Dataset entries
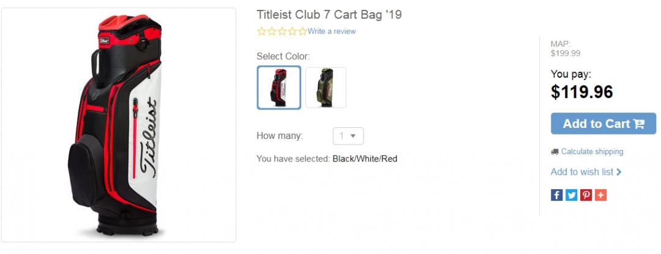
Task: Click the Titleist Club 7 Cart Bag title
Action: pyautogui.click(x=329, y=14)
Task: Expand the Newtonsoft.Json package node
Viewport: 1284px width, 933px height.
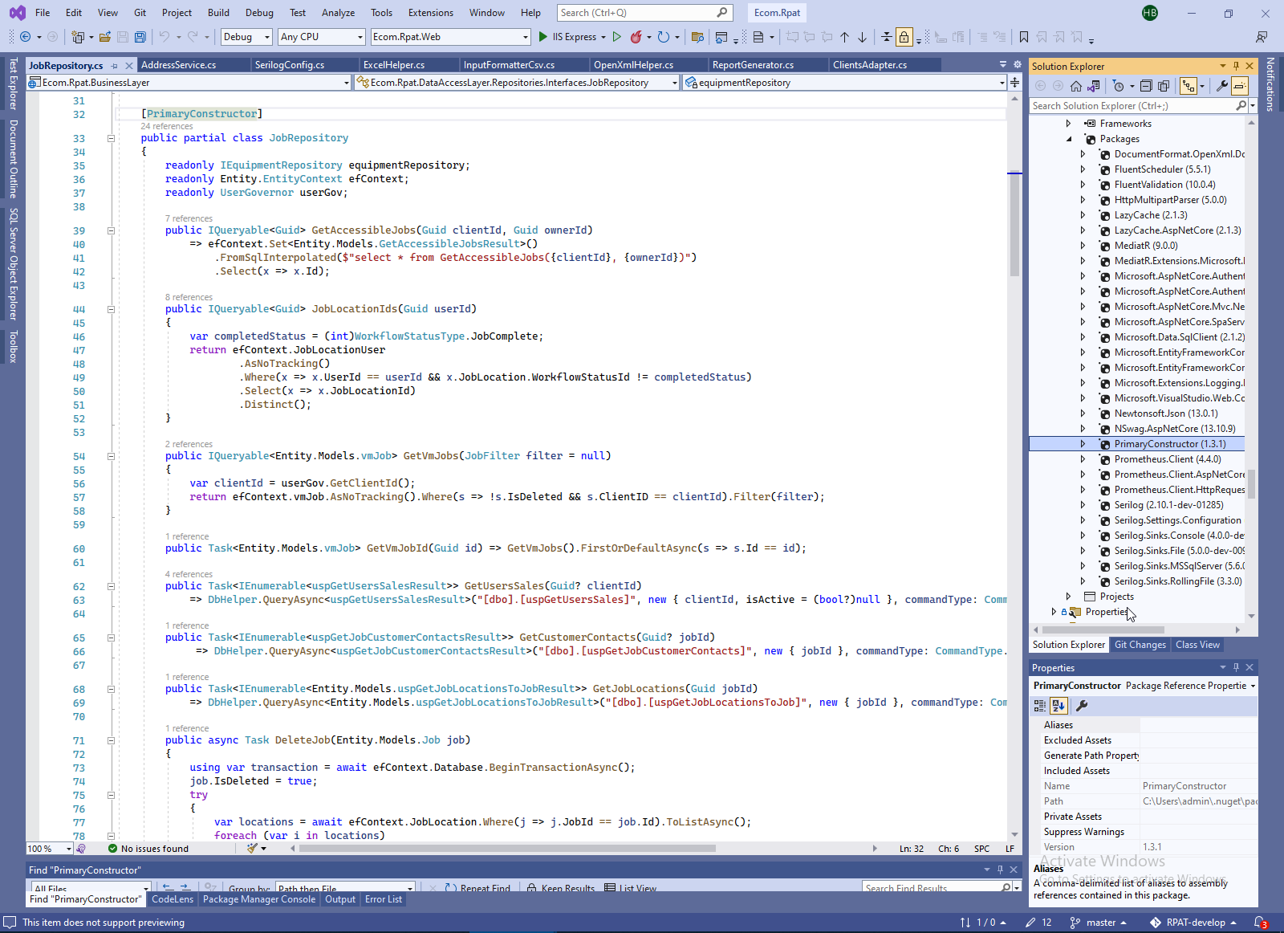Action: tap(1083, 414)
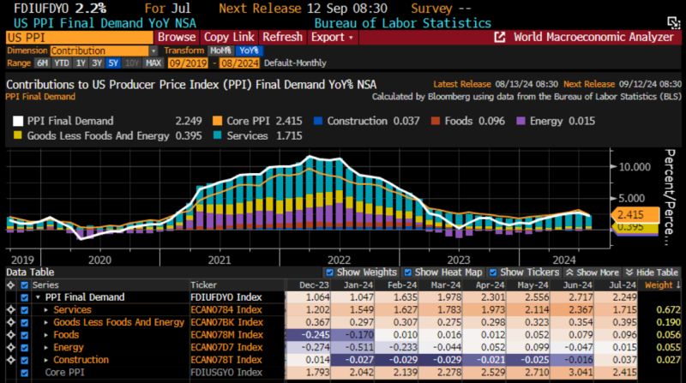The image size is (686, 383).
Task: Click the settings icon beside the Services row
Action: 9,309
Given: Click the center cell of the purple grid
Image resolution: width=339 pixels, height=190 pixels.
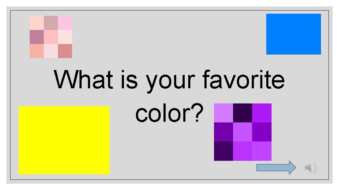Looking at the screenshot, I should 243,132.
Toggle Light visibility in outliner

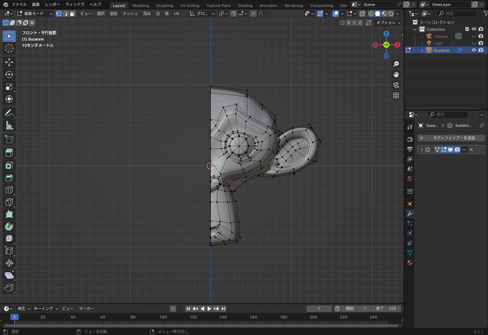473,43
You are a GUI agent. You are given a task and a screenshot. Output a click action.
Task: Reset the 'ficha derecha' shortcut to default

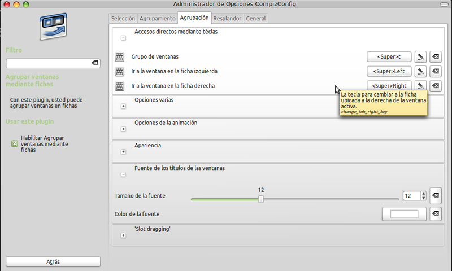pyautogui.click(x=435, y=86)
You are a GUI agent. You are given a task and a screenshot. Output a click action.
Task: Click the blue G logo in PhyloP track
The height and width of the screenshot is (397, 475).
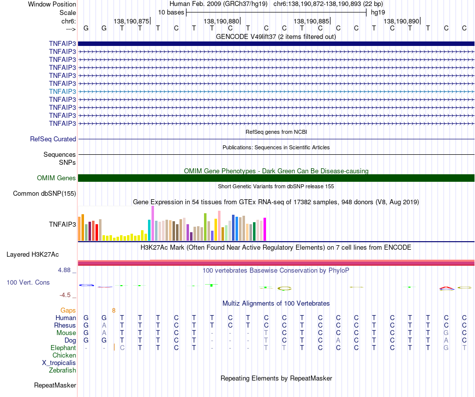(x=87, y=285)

> [What you should do]: Exactly the lines from the one with "Task: Expand the Newtonsoft.Json package node" through the end of the records should be written out, and only those. Pictures do not belong in the copy.

> [Answer]:
Task: Expand the Newtonsoft.Json package node
Viewport: 1284px width, 933px height.
Action: tap(1083, 414)
The image size is (686, 383).
Task: Click the settings icon beside the Services row
Action: 9,309
Given: Click the center cell of the purple grid
Image resolution: width=339 pixels, height=190 pixels.
Looking at the screenshot, I should 243,132.
Toggle Light visibility in outliner

473,43
You are a GUI agent. You are given a task and a screenshot. Output a click action.
Task: Reset the 'ficha derecha' shortcut to default

pyautogui.click(x=435, y=86)
You are a GUI agent. You are given a task and a screenshot. Output a click action.
Task: Click the blue G logo in PhyloP track
The height and width of the screenshot is (397, 475).
(x=87, y=285)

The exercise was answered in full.